"""
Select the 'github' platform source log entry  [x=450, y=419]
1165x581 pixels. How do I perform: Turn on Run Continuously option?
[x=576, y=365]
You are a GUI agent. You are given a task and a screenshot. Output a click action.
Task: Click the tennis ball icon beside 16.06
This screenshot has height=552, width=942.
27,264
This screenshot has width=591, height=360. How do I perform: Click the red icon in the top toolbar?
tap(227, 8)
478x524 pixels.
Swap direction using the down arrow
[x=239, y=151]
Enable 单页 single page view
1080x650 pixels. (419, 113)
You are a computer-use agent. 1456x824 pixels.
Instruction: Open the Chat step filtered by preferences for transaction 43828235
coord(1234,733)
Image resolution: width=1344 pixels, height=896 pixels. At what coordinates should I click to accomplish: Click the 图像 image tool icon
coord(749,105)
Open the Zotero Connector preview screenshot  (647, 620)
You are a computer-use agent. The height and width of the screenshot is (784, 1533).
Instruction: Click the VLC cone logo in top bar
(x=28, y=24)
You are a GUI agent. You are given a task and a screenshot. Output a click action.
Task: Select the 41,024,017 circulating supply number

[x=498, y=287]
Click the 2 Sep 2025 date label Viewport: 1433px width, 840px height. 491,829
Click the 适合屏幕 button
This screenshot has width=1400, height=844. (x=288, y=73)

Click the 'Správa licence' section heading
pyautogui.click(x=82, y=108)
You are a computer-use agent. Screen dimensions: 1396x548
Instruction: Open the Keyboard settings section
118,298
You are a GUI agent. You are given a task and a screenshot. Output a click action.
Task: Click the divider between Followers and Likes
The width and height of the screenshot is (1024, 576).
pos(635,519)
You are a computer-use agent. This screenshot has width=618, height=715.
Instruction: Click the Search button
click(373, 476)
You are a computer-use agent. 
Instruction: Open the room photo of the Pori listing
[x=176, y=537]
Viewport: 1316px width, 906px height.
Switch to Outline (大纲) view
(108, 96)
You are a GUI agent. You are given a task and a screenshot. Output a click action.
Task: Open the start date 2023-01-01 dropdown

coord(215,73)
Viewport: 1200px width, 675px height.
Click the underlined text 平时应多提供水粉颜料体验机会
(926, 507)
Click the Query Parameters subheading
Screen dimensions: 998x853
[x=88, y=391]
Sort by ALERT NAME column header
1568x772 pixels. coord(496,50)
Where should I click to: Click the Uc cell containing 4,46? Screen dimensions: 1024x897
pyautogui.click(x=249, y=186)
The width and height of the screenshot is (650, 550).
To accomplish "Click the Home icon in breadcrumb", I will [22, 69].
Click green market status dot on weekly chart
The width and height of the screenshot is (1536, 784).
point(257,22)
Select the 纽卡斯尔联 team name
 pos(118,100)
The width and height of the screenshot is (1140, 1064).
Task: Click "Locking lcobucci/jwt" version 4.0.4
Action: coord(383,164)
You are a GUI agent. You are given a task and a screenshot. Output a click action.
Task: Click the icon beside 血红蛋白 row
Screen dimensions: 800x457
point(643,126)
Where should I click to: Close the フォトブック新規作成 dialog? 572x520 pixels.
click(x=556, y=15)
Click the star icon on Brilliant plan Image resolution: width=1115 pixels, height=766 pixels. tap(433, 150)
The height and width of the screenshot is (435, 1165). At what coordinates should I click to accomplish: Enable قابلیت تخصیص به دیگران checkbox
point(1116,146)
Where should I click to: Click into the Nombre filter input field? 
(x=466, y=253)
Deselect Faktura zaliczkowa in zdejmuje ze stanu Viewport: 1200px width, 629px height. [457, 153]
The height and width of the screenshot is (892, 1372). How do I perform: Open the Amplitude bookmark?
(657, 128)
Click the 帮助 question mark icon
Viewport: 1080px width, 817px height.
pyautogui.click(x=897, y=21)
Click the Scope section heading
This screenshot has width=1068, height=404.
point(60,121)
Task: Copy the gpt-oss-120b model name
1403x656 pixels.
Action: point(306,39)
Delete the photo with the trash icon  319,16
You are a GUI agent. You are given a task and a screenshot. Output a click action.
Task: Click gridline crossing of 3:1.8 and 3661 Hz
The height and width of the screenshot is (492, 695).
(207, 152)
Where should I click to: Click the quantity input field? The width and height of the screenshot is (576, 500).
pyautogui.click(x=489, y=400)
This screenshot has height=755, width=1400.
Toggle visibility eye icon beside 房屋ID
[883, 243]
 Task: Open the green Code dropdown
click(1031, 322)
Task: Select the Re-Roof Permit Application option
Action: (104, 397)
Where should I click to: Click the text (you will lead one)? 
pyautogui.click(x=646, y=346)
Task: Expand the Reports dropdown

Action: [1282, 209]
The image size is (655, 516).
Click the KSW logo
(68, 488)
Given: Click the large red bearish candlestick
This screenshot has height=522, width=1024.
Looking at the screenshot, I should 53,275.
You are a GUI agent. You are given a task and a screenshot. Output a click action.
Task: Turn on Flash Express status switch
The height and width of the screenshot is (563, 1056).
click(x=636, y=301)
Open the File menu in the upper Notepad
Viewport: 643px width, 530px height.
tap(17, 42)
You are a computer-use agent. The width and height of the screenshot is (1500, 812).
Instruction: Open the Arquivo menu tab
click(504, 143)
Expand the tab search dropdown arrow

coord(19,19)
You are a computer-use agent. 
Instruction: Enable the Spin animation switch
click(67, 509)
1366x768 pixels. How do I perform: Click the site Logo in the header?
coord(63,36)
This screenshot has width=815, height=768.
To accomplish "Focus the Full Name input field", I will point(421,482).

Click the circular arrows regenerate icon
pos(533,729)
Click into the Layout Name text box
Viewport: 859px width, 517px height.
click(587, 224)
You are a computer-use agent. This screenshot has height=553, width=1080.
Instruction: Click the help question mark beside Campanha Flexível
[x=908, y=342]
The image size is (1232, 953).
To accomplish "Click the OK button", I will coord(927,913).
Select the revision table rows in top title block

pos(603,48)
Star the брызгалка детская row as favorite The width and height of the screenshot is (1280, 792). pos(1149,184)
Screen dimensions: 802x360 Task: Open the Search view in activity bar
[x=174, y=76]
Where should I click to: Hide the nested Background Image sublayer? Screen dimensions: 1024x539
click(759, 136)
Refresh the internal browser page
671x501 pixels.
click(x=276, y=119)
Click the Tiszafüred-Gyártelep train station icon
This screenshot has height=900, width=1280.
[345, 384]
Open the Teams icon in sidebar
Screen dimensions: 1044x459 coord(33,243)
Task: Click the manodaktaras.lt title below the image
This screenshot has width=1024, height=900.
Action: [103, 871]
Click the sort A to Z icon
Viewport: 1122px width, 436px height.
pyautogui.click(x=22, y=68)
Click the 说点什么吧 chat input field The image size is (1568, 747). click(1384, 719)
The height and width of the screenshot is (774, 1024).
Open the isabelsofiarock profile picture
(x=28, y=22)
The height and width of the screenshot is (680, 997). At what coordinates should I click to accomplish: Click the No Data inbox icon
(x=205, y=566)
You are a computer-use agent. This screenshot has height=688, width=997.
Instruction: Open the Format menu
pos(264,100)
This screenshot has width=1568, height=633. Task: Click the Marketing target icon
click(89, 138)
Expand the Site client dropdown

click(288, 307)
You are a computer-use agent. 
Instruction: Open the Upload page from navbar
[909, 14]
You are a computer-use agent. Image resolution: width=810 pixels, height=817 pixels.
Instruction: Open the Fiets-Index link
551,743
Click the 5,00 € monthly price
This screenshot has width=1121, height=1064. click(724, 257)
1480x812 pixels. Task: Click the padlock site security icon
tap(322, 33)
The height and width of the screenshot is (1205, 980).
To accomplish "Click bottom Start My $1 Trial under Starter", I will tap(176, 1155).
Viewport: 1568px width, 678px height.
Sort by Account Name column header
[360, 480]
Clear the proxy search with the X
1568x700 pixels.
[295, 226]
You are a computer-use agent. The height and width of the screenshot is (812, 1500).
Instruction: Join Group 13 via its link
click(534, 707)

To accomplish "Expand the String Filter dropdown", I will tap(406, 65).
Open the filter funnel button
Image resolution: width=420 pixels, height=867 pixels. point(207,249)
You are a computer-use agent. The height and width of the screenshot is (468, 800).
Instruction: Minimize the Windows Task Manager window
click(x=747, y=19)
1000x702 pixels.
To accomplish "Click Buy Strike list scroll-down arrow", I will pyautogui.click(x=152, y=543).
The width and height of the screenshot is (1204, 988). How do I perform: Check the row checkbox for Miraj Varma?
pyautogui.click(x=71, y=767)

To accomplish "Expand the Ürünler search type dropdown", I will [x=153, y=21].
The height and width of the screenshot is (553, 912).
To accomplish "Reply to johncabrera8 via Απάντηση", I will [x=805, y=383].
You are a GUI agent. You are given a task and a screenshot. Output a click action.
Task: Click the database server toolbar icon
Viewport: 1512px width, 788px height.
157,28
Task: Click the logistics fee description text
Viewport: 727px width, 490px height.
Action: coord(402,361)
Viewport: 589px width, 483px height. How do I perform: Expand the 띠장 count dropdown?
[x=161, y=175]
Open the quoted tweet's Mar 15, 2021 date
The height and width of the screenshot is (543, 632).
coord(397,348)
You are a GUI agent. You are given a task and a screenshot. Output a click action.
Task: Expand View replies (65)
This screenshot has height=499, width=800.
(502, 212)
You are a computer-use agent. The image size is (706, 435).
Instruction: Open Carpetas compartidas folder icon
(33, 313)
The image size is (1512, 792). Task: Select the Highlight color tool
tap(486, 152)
"""
* Written problem
Revise the lines of the listing starting at the one containing "The image size is (1232, 953)." and ending at the one containing "[x=174, y=76]", replacing "Search view" with "Explorer view" and leaving everything else unchanged. Return only those lines.

* Exercise solution
The image size is (1232, 953).
To accomplish "Click the OK button", I will coord(927,913).
Select the revision table rows in top title block

pos(603,48)
Star the брызгалка детская row as favorite The width and height of the screenshot is (1280, 792). pos(1149,184)
Screen dimensions: 802x360 Task: Open the Explorer view in activity bar
[x=174, y=76]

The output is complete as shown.